Elle pourrait encourager l’adoption accrue des solutions de paiement numérique, stimuler l’inclusion financière, par exemple, en faisant que des individus ou entreprises qui n’avaient pas de banque ou d’accès au numérique se fassent accompagner, voire que des points d’accès au mobile money se multiplient.
Sur le plan régional, le Burkina Faso pourrait servir de modèle pour d’autres pays ouest-africains qui cherchent à réduire l’usage du papier dans les transactions publiques, à améliorer la gouvernance, et à adopter des systèmes digitaux efficaces (plateformes de paiement électroniques, mobile banking, etc.).
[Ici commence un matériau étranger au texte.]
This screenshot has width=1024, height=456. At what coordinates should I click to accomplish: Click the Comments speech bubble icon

Pourquoi est-ce important ?
Cette décision de bannir définitivement les chèques dans l’administration publique est bien plus qu’un ajustement bureaucratique : c’est une stratégie essentielle pour renforcer l’intégrité, la rapidité, et la fiabilité de la gestion des finances publiques. Dans un contexte où les États ouest-africains sont souvent confrontés à des contraintes sur les recettes fiscales, des dépenses imprévues, des retards de paiements qui minent la confiance et alimentent les coûts, toute amélioration de la transparence et de la fiabilité a un effet multiplicateur.
Pour le Burkina Faso, cela signifie qu’il pourra mieux gérer ses liquidités, honorer ses engagements envers les fournisseurs, améliorer la crédibilité de ses engagements internationaux, faciliter la mobilisation de financements extérieurs ou conditionnels (prêts, dons) qui exigent une bonne gouvernance financière.
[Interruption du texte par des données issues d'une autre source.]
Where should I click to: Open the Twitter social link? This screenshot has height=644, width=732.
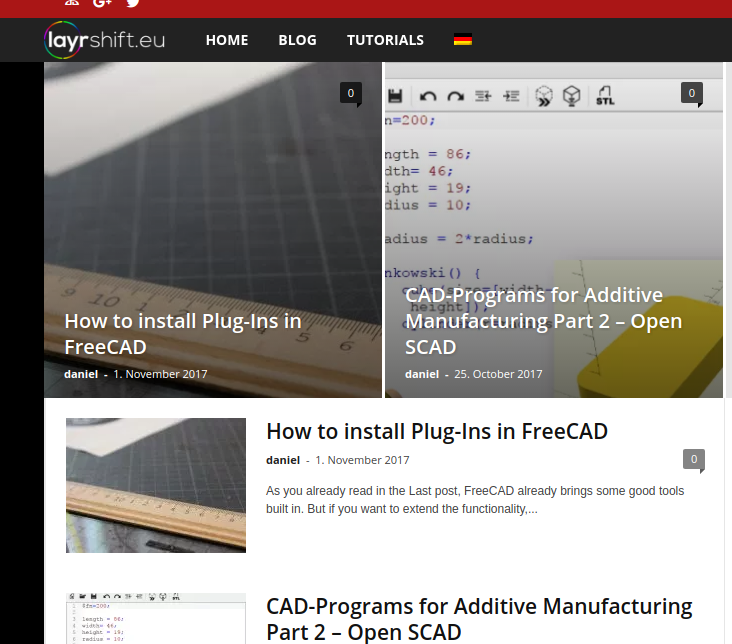pyautogui.click(x=133, y=3)
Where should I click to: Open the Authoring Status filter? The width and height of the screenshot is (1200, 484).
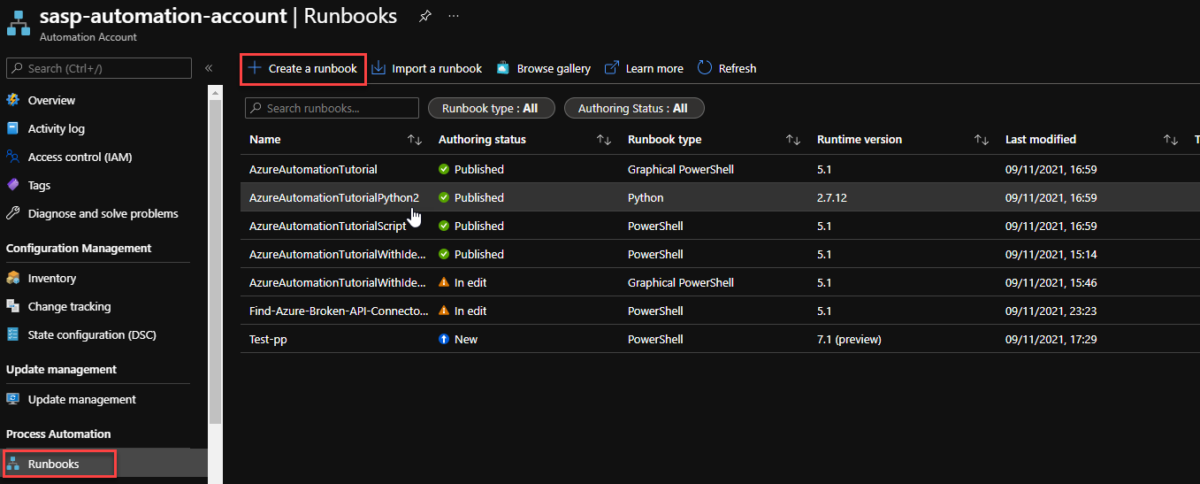[x=634, y=108]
Au niveau de l’économie ouest-africaine, ce type de réforme contribue à l’harmonisation des pratiques administratives, facilite l’intégration financière, et encourage la numérisation des services publics. D’autres pays dont le Mali, la Côte d’Ivoire, le Niger pourraient s’inspirer de cette mesure pour moderniser leur propre système de paiement public.
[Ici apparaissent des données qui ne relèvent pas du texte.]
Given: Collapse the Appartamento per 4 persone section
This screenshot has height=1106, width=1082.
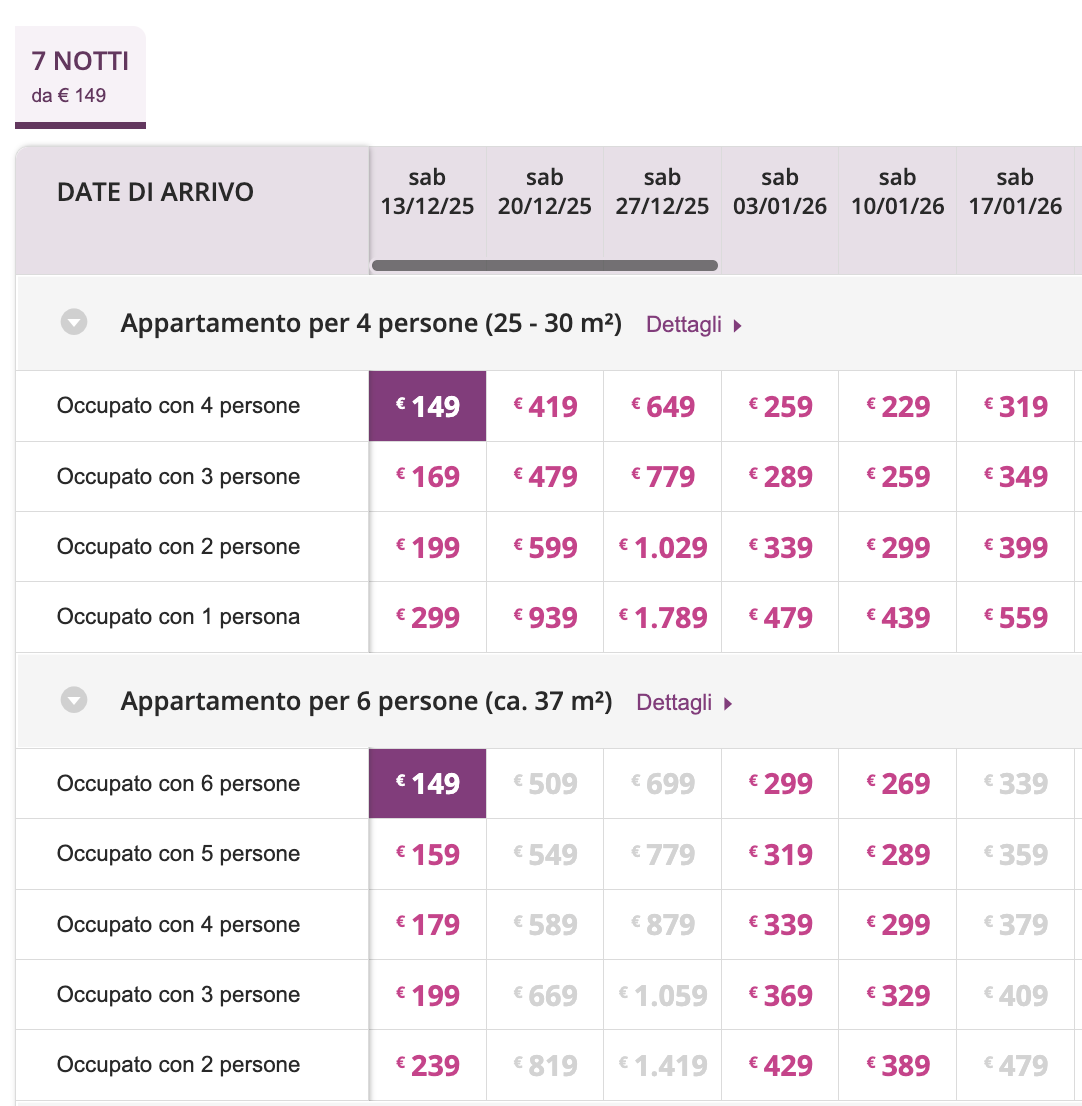Looking at the screenshot, I should pos(74,322).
En définitive, les gains attendus ne sont pas seulement en termes d’efficacité, mais aussi de réduction de la corruption potentielle, de mise en confiance des citoyens et des investisseurs, et d’alignement avec les normes internationales de gouvernance financière. C’est un pas concret vers un État plus fonctionnel, plus responsable, et plus réactif aux défis du 21ᵉ siècle.